IN VIVO AND IN VITRO FUNCTIONAL STUDY OF TBX3, THE GENE MUTATED IN THE ULNAR MAMMARY SYNDROME

Several genetic diseases are caused by mutation in developmental genes: the development of specific body structures is affected from birth. In the "Ulnar-Mammary" disease one of the two copies of the TBX3 gene is inactive, while the other remains normal. These patients have malformation of the arms and a severe reduction of breast growth. We plan to understand how TBX3 regulates mammary cell growth using a combination of experimental methods, including a mouse model of the Ulnar-Mammary disease. In cultured mammary cells we plan to modify the expression of Tbx3 and observe their behavior (growth, formation of ducts, competence to produce milk proteins). Mammary cells with modified expression of Tbx3 will also serve the purpose of searching for "second order" genes that are directly influenced by the Tbx3 mutations.

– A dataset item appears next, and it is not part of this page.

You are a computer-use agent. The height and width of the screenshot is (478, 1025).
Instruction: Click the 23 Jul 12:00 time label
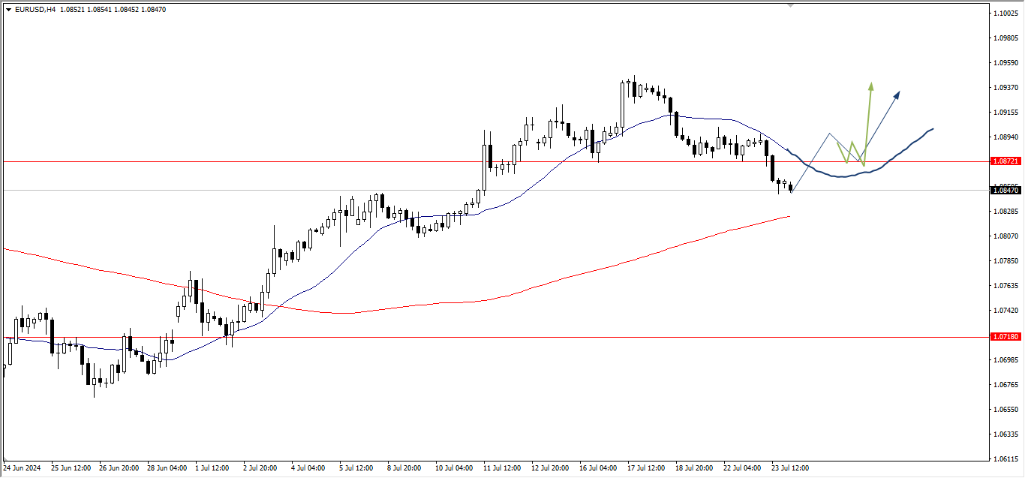[x=788, y=467]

This search is essential for any future approach to design a therapy for the damaged breast tissue: the possibility to exploit the remaining normal copy of the TBX3 gene in Ulnar-Mammary patients and potentiate its own activity.In parallel we are generating a mouse model of the disease, in order to clarify the exact sequence of cell and tissue defects of the mammary gland. This will be done by a rigorous method (homologous recombination) that allows the introduction of a Tbx3 specific mutation only in the mammary tissue. With this model we will be able to observe the genesis of the mammary defect and characterize some of the molecular events.